### FRAGMENTO DADO
┏━━

En Defensa de los Agnosticos
Escrito por Soledad Gallego Díaz
El País - 24/12/04
Un autor francés del XIX creía que uno de los males de la época moderna era que quizá se dicen menos tonterías de las que se imprimen, pero que son ésas las que van pasando de boca en boca. Algunos personajes públicos españoles padecen exactamente ese problema. La confusión es especialmente frecuente cuando se trata de asuntos dados al tópico y el exceso poético, como la patria o la afirmación nacional. El patriotismo, como se sabe, es para unos una expresión de amor y para otros "una superstición artificialmente creada y mantenida a través de una red de mentiras y falsedades", (Emma Goldman). Sea como sea, está claro que es cosa fácil de llevar a la hipérbole.

┗━━

### ENUNCIADO
Transcribe literalmente, del fragmento dado, todo lo que va desde "En Defensa de" hasta "a la hipérbole.".

### REGISTROS GUARDADOS
┏━━

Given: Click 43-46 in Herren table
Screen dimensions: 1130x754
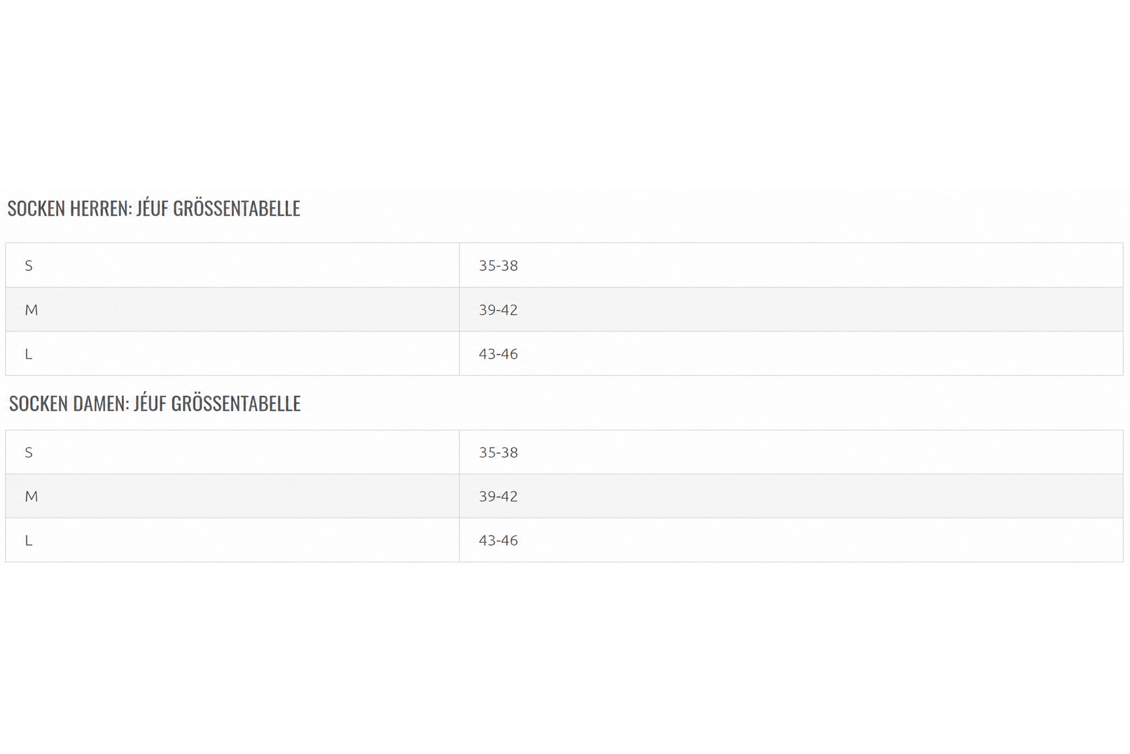Looking at the screenshot, I should [498, 354].
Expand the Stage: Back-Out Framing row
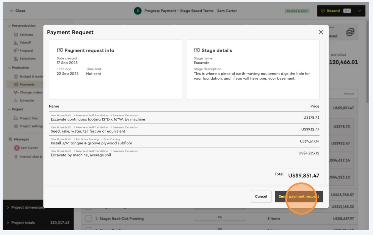This screenshot has height=235, width=373. 97,219
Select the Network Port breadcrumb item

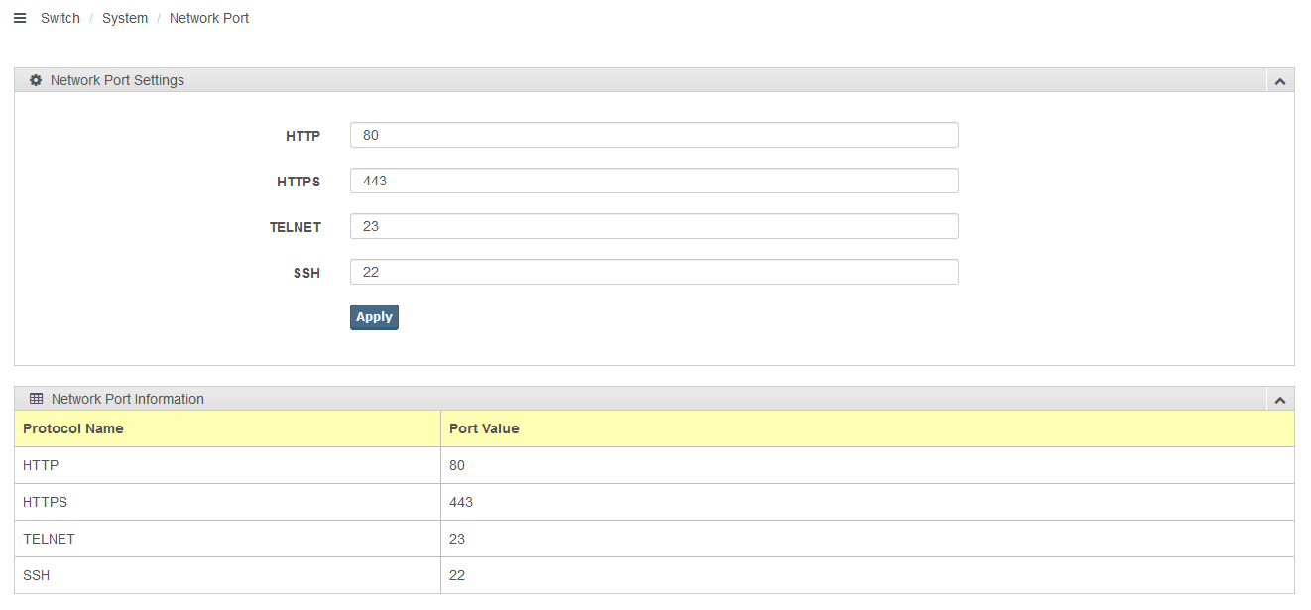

┗━━

### RESPUESTA
En Defensa de los Agnosticos
Escrito por Soledad Gallego Díaz
El País - 24/12/04
Un autor francés del XIX creía que uno de los males de la época moderna era que quizá se dicen menos tonterías de las que se imprimen, pero que son ésas las que van pasando de boca en boca. Algunos personajes públicos españoles padecen exactamente ese problema. La confusión es especialmente frecuente cuando se trata de asuntos dados al tópico y el exceso poético, como la patria o la afirmación nacional. El patriotismo, como se sabe, es para unos una expresión de amor y para otros "una superstición artificialmente creada y mantenida a través de una red de mentiras y falsedades", (Emma Goldman). Sea como sea, está claro que es cosa fácil de llevar a la hipérbole.